Generalised Osteoarthritis: from Mendelian Disorder to Complex Disease
Josine Min | 17-01-2007| Generalised Osteoarthritis: from Mendelian Disorder to Complex Disease
Osteoarthritis (OA) is a prevalent and complex disorder with a high hereditary probability. Previous genetic research into OA has yielded several common gene variants contributing to joint specific OA phenotypes. Only a few studies allowed an examination of multiple joint sites in the patients included. In this thesis, we have focused, on the identification and investigation of OA susceptibility of rare and common generalised OA (GOA) in family based studies and common OA in the population. We investigated previously reported relationships between two candidate genes (FRZB and MATN3) with OA in a random sample from the population-based Rotterdam study and in siblings from the Genetics Osteoarthritis and Progression (GARP) study.

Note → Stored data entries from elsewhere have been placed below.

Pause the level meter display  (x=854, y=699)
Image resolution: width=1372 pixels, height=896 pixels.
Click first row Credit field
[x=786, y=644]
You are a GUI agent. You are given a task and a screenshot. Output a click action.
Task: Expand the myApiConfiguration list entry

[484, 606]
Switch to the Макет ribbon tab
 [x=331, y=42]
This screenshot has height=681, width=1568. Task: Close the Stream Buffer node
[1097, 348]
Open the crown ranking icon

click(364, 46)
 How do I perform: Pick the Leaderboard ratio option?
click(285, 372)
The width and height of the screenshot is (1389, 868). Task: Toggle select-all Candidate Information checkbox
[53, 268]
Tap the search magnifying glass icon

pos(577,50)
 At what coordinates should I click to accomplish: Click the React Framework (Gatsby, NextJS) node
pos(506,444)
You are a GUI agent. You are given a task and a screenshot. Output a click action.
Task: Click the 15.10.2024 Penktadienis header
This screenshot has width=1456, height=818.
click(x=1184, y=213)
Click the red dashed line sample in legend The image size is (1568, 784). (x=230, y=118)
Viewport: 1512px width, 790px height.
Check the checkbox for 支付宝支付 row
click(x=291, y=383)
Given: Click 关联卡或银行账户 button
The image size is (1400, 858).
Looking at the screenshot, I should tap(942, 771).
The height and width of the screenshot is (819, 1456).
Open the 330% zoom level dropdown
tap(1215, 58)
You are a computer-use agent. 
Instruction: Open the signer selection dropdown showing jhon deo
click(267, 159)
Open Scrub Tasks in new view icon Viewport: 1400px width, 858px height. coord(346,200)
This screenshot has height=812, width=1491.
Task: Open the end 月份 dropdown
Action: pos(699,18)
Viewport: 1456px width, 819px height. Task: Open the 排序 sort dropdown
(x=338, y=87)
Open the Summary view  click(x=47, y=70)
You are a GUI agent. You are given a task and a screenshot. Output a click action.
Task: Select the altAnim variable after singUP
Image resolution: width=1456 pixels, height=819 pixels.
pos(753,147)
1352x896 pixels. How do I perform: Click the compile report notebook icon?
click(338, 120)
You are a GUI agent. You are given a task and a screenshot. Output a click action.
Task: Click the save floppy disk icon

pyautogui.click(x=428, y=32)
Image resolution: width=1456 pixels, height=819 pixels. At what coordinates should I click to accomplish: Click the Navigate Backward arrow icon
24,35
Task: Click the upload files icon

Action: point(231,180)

A functional variant in FRZB indeed associates to OA but this seems not confined to hip only. Associations of MATN3 variants suggest that genetic variation in this gene determines susceptibility to spinal disc degeneration and OA of the first carpometacarpal joint. Different linkage areas were identified for early and late onset GOA. We mapped a major locus for OA at multiple joint sites on 14q32.11 in middle aged siblings from the GARP study and on 2q33.3 in seven early onset families. From our studies so far, DIO2, IDH1 and NRP2 may be new OA loci.